EXCERPT>
Choosing the Perfect Spot for your New Home


Choosing the Perfect Spot for your New Home

With demand for housing on

the rise, more and more New

Zealanders are looking at

building new homes. However,

not everyone will know what to

look for when they are looking

at prospective sites for their new

dream home.

There’s more to buying land than

size and sale price. Dig a little

deeper and you’ll find that not all

sections are created equal. What’s

going on below the surface and

down the road will have a marked

influence on the time and cost of

your home’s construction, as well

as its value in the future.

Like most of us, you’re probably

working within a set of parameters

when choosing land—with

minimum and maximum size

requirements, areas you would

prefer to live in, and a budget to

keep you grounded.

These considerations are

important, and can be easily

ascertained on face value. If you

already own land, or have fallen

head over heels for a particular

spot, your builder will able to work

with you to prepare the site for

construction and create the home

design that fits.

EXTRACTED DATA>
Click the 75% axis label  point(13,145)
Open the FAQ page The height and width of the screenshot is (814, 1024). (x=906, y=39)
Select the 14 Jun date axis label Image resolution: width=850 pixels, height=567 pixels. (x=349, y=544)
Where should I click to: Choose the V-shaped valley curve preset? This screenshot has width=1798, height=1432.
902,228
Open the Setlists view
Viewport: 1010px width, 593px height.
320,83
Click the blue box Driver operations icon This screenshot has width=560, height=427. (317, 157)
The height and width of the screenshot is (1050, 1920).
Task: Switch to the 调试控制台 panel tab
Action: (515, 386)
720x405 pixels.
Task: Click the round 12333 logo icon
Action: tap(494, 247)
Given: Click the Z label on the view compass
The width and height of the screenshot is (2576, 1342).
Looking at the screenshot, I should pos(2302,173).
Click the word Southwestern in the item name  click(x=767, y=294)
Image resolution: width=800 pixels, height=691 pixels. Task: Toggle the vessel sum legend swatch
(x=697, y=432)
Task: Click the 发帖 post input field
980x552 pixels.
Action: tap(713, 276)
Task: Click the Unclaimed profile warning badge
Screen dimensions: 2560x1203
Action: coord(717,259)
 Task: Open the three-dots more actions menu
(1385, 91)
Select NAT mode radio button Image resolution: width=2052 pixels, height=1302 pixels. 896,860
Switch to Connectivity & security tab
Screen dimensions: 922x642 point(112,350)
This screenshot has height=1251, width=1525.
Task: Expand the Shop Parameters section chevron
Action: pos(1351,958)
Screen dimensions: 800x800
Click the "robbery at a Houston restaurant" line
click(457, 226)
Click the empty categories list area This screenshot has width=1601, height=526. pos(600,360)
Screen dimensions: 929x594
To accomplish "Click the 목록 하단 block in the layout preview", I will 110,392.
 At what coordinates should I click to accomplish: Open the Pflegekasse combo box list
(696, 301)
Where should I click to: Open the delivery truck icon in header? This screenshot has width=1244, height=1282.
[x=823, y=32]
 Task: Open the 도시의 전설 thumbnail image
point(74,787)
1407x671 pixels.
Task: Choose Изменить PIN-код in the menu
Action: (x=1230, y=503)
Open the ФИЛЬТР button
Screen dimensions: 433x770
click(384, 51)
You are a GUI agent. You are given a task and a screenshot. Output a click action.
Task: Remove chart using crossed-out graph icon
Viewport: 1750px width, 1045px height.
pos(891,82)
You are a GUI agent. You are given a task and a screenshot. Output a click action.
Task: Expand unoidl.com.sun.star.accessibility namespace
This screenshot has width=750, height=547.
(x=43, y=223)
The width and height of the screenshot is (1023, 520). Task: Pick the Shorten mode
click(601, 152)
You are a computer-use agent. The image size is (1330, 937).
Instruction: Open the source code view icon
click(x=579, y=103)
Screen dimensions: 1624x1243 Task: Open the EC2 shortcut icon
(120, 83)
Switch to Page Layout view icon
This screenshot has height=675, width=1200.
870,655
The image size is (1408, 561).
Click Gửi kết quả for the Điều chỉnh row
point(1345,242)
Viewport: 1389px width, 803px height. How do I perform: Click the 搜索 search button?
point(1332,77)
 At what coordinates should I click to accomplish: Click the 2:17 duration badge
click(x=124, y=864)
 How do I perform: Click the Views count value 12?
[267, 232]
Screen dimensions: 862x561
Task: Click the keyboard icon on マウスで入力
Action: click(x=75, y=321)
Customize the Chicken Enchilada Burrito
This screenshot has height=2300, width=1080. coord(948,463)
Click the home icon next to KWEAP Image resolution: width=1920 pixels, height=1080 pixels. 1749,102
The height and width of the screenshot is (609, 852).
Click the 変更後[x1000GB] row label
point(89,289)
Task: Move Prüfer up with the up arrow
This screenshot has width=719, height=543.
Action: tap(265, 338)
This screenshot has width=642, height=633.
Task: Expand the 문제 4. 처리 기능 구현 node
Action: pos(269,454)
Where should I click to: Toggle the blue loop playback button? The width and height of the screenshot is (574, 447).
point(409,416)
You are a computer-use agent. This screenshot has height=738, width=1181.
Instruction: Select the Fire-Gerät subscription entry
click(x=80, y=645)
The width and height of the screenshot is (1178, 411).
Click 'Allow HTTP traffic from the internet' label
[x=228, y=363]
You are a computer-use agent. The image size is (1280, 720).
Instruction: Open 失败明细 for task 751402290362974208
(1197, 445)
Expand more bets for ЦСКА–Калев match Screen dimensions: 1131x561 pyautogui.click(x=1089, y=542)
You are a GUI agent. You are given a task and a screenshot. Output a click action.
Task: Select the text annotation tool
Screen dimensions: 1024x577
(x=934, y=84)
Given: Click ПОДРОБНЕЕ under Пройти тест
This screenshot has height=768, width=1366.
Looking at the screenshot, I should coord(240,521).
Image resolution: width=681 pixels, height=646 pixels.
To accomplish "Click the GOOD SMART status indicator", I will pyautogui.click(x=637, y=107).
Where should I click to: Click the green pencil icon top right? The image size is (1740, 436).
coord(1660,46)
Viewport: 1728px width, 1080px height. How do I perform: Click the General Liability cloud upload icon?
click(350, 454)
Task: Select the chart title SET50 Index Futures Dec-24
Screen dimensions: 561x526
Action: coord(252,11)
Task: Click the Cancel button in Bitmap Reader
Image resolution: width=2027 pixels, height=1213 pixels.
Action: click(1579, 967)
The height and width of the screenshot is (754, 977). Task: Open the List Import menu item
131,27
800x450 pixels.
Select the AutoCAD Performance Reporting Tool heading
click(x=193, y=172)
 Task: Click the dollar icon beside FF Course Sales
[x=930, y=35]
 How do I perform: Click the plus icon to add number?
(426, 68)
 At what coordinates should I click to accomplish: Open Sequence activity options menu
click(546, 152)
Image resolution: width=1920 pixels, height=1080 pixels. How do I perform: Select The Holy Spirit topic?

WORK INSTRUCTIONS>
(1) List the parameters that the text on choosing land for a new home says most buyers work within when selecting land.
(2) According to the text on choosing land for a new home, what is leading more New Zealanders to look at building new homes?
(3) Transcribe the text on choosing land for a new home between "going on below" and "in the future.", inclusive.
Base every response on the text about choosing land for a new home.

SOLVED PROBLEMS>
(1)
- Minimum and maximum size requirements
- Areas you would prefer to live in
- A budget to keep you grounded

(2) The rising demand for housing.

(3)
going on below the surface and

down the road will have a marked

influence on the time and cost of

your home’s construction, as well

as its value in the future.